The entire contents of the leaked files were part a large body of publicly funded work, all of which is subject to (routinely evaded and denied) FOIA requests. Furthermore, the authenticity of the contents has been confirmed, and is not even in question.
The climate has changed (warmed even), and continues to change. By definition that makes me "not a climate change denier", since a "climate change denier" would have to be "one who denies that the climate changes". The only people I've seen thus far who fit that description are those who believe that the climate is essentially static (like no MWP, no little ice age), that any temperatures above or below the arbitrarily chosen 1950's baseline is a "temperature anomaly" (Hansen et al), and that the climate would not/could not have changed at all had it not been for human contributions to atmospheric trace gases.
Sen. Barbara Boxer would like dearly for the focus of this "non-event/non-scandal" to shift onto "Email-theft-gate", as if this was like a criminal court, wherein evidence obtained illegally is ruled inadmissible, and juries are instructed to disregard. Somehow I think it's not going to be that easy.
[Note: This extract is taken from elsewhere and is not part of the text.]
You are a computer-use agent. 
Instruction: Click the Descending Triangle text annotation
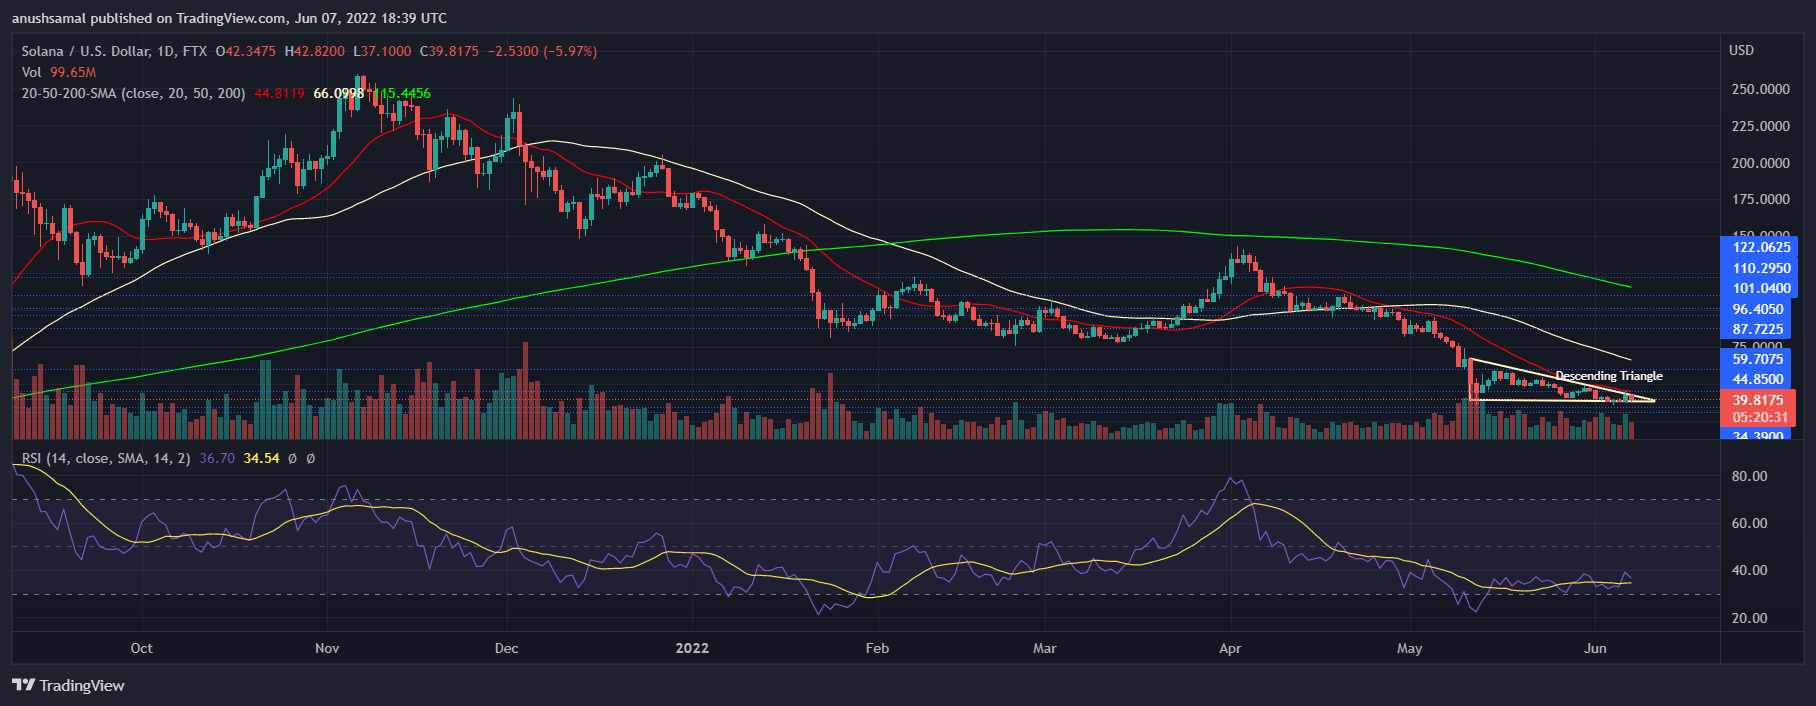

How do you know the documents and emails were not leaked by an insider? Should you not wait on the investigation before going off?
Where I live (the UK) the "climate-gate" scandal is not a politically charged topic. It's being received as a question of scientific principle and integrity. No left-wing agenda, no right-wing shouting, no New World Order conspiracies. We just want the truth behind the science at the UEA CRU and the Met Office. We haven't had it yet, but we're waiting. Patiently.
That said, I would caution against riding the "stolen e-mails" bit too hard. The news media and, arguably, the public benefit from leaked material all the time; in almost all such cases, we conclude that whatever is being leaked is of more public import than the fact that the way in which the leaked material became public might not have been entirely legal.
Pushing the criminal aspect of the leak in this case could lead to its being pushed in cases in which the leaked material actually is of public value. Let's not open that door, shall we? I don't think many of us would like the country that would result.